Given information:
▼▼▼
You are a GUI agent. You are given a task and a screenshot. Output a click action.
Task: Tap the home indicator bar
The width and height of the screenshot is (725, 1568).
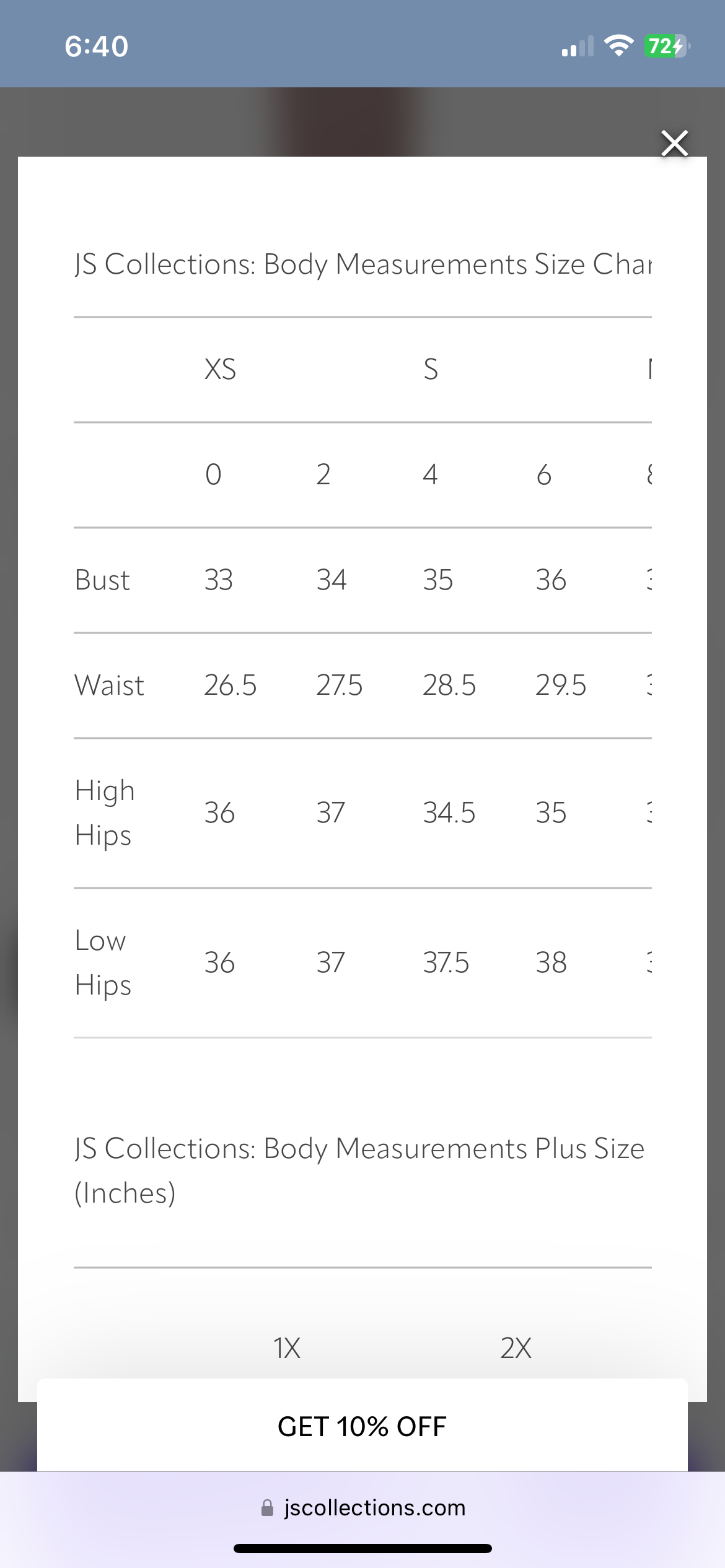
▲▲▲
▼▼▼
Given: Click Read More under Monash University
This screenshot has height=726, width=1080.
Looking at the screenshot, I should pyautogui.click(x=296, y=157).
▲▲▲
What to do: Using the records above, set down exactly the lines from the one with "You are a GUI" through the one with "The width and", inclusive, and nothing more.

Solution to the exercise:
You are a GUI agent. You are given a task and a screenshot. Output a click action.
Task: Tap the home indicator bar
The width and height of the screenshot is (725, 1568).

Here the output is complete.